Acute restraint stress impairs histamine type 2 receptor ability to increase the excitability of medium spiny neurons in the nucleus accumbens
Giuseppe Aceto, Luca Nardella, Giacomo Lazzarino, Barbara Tavazzi, Alessia Bertozzi, Simona Nanni, Claudia Colussi, Marcello D’Ascenzo, Claudio Grassi
Abstract
Histamine, a monoamine implicated in stress-related arousal states, is synthesized in neurons exclusively located in the hypothalamic tuberomammillary nucleus (TMN) from where they diffusely innervate striatal and mesolimbic networks including the nucleus accumbens (NAc), a vital node in the limbic loop. Since histamine-containing TMN neuron output increases during stress, we hypothesized that exposure of mice to acute restrain stress (ARS) recruits endogenous histamine type 2 receptor (H2R) signaling in the NAc, whose activation increases medium spiny neurons (MSNs) intrinsic excitability via downregulation of A-type K + currents. We employed an ARS paradigm in which mice were restrained for 120 min, followed by a 20-min recovery period, after which brain slices were prepared for ex vivo electrophysiology. Using whole-cell patch-clamp recordings, we found that pharmacological activation of H2R failed to affect MSN excitability and A-type K + currents in mice that underwent ARS. Interestingly, in mice treated with H2R-antagonist prior to ARS paradigm, H2R activation increased evoked firing and decreased A-type K + currents similarly to what observed in control mice.

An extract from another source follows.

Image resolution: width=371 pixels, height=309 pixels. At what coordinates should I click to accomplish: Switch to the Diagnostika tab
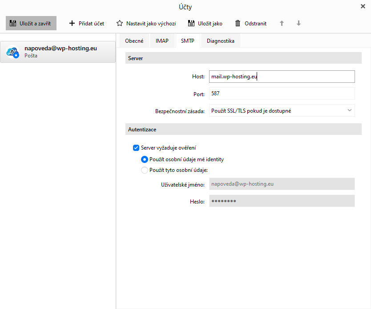coord(220,41)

Furthermore, H2R-antagonist treatment ameliorated anxiety-like behavior in ARS mice. Together, our findings indicate that ARS paradigm recruits endogenous H2R signaling in MSNs and suggest the involvement of H2R signaling in stress-related motivational states. • The nucleus accumbens is innervated by histaminergic fibers originated in the tuberomamillary nucleus. • Acute restraint stress (ARS) increases histamine levels in the NAc leading to saturation of H2R signaling pathway. • H2R antagonist treatment restores the ability of H2R signaling to modulate MSN excitability in mice exposed to ARS. • H2R antagonist treatment ameliorates anxiety-like behavior in ARS mice.